▸ **What is needed**: Copy out lines with the word "label" from the material that follows.

▸ **Data supplied**:

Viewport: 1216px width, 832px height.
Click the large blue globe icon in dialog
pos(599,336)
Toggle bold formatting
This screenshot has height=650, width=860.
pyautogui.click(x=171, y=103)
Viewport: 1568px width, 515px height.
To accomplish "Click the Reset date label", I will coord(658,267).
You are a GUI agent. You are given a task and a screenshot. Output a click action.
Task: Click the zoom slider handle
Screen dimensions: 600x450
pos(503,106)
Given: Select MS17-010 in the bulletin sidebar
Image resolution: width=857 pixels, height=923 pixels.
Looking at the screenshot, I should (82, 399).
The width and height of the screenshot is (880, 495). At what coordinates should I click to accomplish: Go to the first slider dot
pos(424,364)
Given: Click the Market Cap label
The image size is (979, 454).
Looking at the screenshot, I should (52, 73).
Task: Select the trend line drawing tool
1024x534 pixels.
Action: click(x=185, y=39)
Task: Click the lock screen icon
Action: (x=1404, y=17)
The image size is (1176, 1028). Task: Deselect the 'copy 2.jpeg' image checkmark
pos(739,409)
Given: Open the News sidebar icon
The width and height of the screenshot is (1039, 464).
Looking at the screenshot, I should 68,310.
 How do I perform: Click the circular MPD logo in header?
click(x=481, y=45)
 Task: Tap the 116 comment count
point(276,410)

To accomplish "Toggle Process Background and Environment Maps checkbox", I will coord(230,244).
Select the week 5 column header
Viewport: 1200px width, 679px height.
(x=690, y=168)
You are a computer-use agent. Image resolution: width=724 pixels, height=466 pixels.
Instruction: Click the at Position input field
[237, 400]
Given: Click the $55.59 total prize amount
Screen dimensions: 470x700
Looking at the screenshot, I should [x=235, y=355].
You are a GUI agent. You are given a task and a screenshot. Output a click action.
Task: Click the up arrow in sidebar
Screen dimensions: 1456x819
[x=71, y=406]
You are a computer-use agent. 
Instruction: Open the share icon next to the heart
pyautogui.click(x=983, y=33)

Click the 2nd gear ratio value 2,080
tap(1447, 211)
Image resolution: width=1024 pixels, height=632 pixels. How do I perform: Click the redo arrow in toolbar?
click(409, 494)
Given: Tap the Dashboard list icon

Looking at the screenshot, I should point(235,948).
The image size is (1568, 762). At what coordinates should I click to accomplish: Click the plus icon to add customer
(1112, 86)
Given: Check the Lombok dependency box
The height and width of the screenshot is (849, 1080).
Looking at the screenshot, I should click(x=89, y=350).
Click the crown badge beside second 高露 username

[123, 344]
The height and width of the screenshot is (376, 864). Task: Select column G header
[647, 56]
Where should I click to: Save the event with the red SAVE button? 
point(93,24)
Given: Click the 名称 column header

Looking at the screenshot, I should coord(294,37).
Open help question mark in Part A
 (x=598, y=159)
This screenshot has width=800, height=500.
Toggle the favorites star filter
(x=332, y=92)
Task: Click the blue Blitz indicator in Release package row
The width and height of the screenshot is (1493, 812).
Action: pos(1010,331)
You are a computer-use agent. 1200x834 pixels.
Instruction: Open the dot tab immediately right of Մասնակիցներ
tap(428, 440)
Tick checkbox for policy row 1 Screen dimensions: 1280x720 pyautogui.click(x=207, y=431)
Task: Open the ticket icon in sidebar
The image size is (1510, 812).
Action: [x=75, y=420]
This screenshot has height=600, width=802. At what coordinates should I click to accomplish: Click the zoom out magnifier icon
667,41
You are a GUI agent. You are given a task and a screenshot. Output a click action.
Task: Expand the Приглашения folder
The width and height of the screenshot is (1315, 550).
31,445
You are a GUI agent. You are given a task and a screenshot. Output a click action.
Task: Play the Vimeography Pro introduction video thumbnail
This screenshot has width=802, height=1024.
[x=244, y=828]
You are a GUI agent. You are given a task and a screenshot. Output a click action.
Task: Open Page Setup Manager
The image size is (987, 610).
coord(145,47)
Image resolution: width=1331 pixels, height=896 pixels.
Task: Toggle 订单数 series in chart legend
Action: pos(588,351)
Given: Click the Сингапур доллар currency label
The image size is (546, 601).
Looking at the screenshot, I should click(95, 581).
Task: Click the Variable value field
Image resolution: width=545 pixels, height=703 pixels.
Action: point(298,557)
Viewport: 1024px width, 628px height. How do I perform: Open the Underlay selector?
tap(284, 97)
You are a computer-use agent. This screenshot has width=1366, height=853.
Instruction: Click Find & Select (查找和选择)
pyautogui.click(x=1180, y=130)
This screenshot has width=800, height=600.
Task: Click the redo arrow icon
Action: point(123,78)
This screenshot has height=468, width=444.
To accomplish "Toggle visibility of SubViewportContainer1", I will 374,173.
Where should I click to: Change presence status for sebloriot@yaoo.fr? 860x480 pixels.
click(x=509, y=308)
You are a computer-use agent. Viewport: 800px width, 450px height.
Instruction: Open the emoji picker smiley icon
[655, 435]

▸ **Reply to the task**:
To accomplish "Click the Reset date label", I will coord(658,267).
Given: Click the Market Cap label
Given: Click the Сингапур доллар currency label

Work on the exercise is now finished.